Vuelve la Vuelta, que promete ser más entretenida que el Tour, asesinado por Pogačar, por su superioridad desmotivadora (para los demás). Aunque sobre la Vuelta también pende la superioridad de Roglič. Estos eslovenos, con su c con cucuruchito...
Pero yo no quiero ocuparme hoy de los grandes triunfadores sino de los pequeños, de los que ganaron sólo una vez y recibieron el fogonazo del flash un solo día. Aquellos que llevaron la vida en la sombra con la excepción de ese día único.
Durante el último Tour me acordé del mejor ejemplo. Dijeron el nombre de un viejo equipo, el Mavisa, el Puertas Mavisa, y recibí un magdalenazo proustiano: ¡aquel ciclista que ganó en una larguísima escapada en los noventa! La palabra Mavisa me lo evocó, pero veo ahora que ni siquiera estaba en ese equipo sino en el Wigarma, también borrado por el tiempo.
Fue el 2 de mayo de 1991, etapa Sevilla-Jaén.
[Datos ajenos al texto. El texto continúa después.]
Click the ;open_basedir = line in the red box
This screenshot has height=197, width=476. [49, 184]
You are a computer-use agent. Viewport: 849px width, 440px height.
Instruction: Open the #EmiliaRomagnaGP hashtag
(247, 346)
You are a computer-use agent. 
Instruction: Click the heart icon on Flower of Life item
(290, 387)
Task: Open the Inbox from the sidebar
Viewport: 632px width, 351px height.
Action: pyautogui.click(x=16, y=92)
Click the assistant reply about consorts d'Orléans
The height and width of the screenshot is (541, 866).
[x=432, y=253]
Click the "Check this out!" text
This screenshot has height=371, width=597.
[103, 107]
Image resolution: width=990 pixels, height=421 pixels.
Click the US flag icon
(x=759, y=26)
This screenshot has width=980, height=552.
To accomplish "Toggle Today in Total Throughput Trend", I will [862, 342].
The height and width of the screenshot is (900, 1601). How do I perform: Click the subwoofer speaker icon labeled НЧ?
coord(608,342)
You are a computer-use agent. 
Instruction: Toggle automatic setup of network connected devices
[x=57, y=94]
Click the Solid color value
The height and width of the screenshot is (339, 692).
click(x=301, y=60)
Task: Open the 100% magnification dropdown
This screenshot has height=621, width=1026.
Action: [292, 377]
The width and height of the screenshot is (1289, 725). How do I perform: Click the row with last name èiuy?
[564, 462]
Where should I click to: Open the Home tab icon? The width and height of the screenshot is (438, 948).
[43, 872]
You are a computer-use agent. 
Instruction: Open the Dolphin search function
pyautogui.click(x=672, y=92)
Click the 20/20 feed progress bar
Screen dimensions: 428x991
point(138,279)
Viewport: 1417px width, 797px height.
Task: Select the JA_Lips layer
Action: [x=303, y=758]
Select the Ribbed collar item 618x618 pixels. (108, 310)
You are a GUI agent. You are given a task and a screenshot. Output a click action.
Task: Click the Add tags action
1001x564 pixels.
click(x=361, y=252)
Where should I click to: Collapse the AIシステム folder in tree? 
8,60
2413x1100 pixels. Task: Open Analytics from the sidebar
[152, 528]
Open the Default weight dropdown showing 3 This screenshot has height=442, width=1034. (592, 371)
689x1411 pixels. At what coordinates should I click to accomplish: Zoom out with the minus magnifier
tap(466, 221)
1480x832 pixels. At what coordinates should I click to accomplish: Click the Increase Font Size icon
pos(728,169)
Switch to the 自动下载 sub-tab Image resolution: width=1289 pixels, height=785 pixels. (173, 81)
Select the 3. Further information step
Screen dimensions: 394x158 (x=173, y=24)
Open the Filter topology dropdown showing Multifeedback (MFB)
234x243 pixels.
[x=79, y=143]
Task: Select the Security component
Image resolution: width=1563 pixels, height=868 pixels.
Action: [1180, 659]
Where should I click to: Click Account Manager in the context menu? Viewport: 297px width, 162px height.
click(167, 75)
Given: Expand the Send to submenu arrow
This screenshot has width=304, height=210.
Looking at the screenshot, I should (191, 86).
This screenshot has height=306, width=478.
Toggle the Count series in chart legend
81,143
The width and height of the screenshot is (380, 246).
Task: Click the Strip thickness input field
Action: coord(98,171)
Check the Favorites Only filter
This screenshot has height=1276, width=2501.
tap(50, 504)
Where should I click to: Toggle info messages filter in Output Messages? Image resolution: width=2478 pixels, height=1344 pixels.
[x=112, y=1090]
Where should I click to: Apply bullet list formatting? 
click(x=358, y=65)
Un desconocido ganó tras rodar ciento ochenta y cuatro kilómetros en solitario y, aunque el pelotón se lo consintió a partir de un determinado momento, los comentaristas radiofónicos magnificaron su gesta.
El ciclista salió a la luz con toda la trompetería ambiente de entonces. Era Jesús Cruz Martín, un palentino de veintisiete años. Lo apodaban El Pantera, pero los guasones, en referencia a un gran rodador de la época, Vanderaerden, le decían Panteraerden.
Él, sin embargo, estaba ajeno tanto a las guasas como a las pomposidades. Mantuvo la sobriedad, con un discurso articulado y serio: sí, transmitía seriedad ante todo, emitía sus frases con una elocuencia sin aspavientos. Estaba feliz, pero era consciente de que no iba a durar. Y duró, en efecto, sólo aquel día.
Pero qué bien estuvo aquel día, su día. Aunque últimamente se me había olvidado, lo tuve presente muchos años. Encuentro esto que escribí hace trece: “Yo me fijé en él por lo bien que estuvo luego con los periodistas: hizo declaraciones justas y modestas, sobre la etapa y su vida. Se mostraba contento, pero no eufórico. Era noble. Sabía dónde estaba y habló desde ahí: sobrio pero no parco, diciendo lo que tenía que decir, con un seco orgullo, sin alardes. Él sabía que los focos iban a alumbrarle solo aquella jornada: pero estuvo impecable en ella, y después no se quejó”.
Su ejemplo tenía algo de imperativo kantiano: compórtate de modo que si un día te enfocan las cámaras y lo hacen ese único día, aparezca en ellas dignidad.